Scale Classification Bases

The Scale Classification Bases can be categorized on the following bases.

  1. Subject orientation: In this, a scale is designed to measure the characteristics of the respondent who completes it or to estimate the stimulus object that is presented to the respondent.
  2. Response form: In this, the scales can be classified as categorical or comparative. Categorical scales (rating scales) are used when a respondent scores some object without direct reference to other objects. Comparative scales (ranking scales) are used when the respondent is asked to compare two or more objects.
  3. Degree of subjectivity: In this, the scale data is based on whether we measure subjective personal preferences or just make non-preference judgements. In the former case, the respondent is asked to select which person or solution he favors to be employed, whereas in the latter case he is simply asked to judge which person or solution will be more effective without reflecting any personal preference.

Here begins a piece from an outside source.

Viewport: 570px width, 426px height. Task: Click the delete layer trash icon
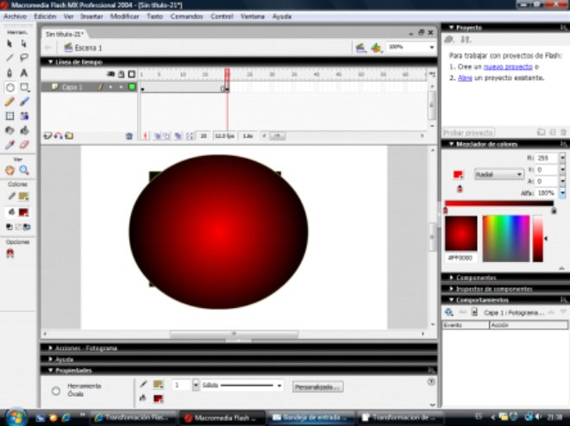click(x=129, y=136)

  4.  Scale properties: In this, the scales can be classified as nominal, ordinal, interval and ratio scales. Nominal scales merely classify without indicating order, distance or unique origin. Ordinal scales indicate magnitude relationships of ‘more than’ or ‘less than’, but indicate no distance or unique origin. Interval scales have both order and distance values, but no unique origin. Whereas, ratio scales possess all these features.

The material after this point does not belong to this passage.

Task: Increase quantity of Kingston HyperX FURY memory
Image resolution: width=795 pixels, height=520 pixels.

  5. Number of dimensions: In this, the scales are classified as ‘uni-dimensional’ or ‘multi-dimensional’. In the former, only one attribute of the respondent or object is measured, whereas multi-dimensional scaling recognizes that an object might be described better by using the concept of an attribute space of ‘n’ dimensions, rather than a single-dimension continuum.

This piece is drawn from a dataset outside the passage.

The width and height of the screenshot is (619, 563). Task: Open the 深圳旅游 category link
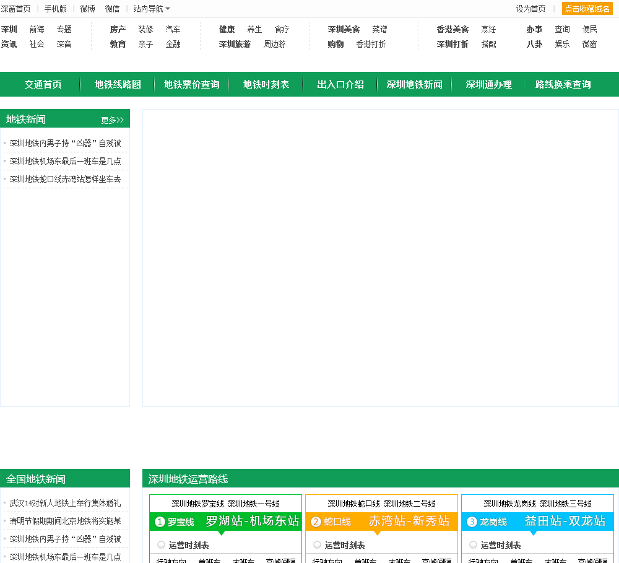235,45
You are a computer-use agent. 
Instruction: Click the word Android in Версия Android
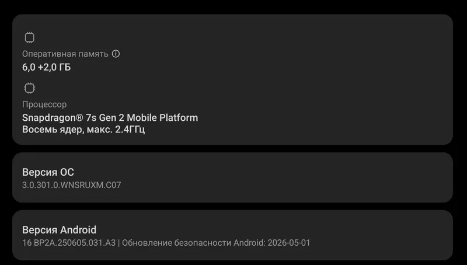(x=78, y=230)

  6. Scale construction techniques: This can be developed by the following five techniques.
  • Arbitrary approach: In this, the scales are developed on ad hoc basis. It is the most widely used approach.
  • Consensus approach: In this, a panel of judges evaluates the items chosen for inclusion in the instrument regarding whether they are relevant to the topic area and unambiguous in implication.
  • Item analysis approach: In this, a number of individual items are developed into a test that is given to a group of respondents. Post administering the test, total scores are evaluated, and the individual items are analyzed to determine which items discriminate between persons or objects with high and low total scores.
  • Cumulative scales: These are chosen on the basis of their conforming to some ranking of items with ascending and descending discriminating power.
  • Factor scales: This can be constructed on the basis of inter-correlations of items indicating a common factor accounts for the relationship between items.